Banks are more reluctant about publishing sale offers for real estate properties and plots of land. Few of the 41 banks publish auction or sale announcements. Lenders usually resort to foreclosure only when all other means used to recover a receivable have failed.
Bank debt enforcers say that when a loan file comes to their attention, the first thing they do is to convince the client to restructure the loan. The debt enforcement market has generated a veritable war between bank debt enforcers and court debt enforcers. “Romania is the only European country in which banks act as both lenders and enforcers. The existence of such a parallel structure is abnormal,” Marius Crafcenco, President of the National Union of Court Enforcers in Romania, told Business Standard.
On the other hand, sources in the banking system said that the stake for court enforcers is the eight percent commission they could receive for each file. Bank enforcers work without a commission, as they are the employees of banks.
People who want to acquire a property put up for sale by a bank must participate in an auction. Thus, they must submit a guarantee worth 10 percent of the starting price by the deadline set for the auction.

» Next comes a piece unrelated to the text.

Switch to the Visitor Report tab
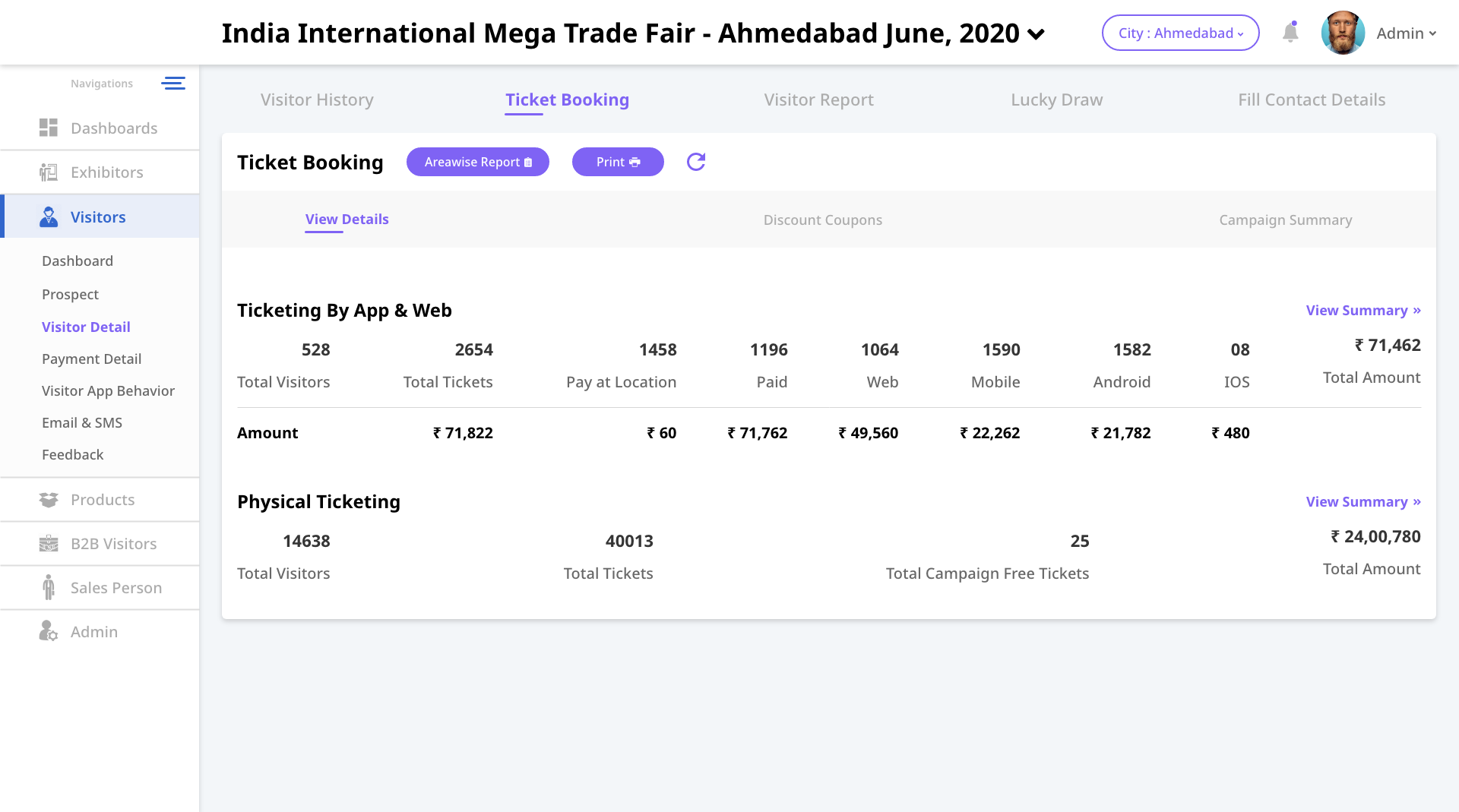 [818, 100]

“We do not rule out the option of the auction winner using a bank loan to pay for the good. Thus, banks are at a commercial advantage, but the auction winner must know that within 30 days of the date of the sale, he or she must pay the court enforcer an amount equal to the offered price,” a local bank enforcer told Business Standard.
Raiffeisen Bank has the largest offer of properties put up for sale, with most starting at a price of 75 percent of the assessed value.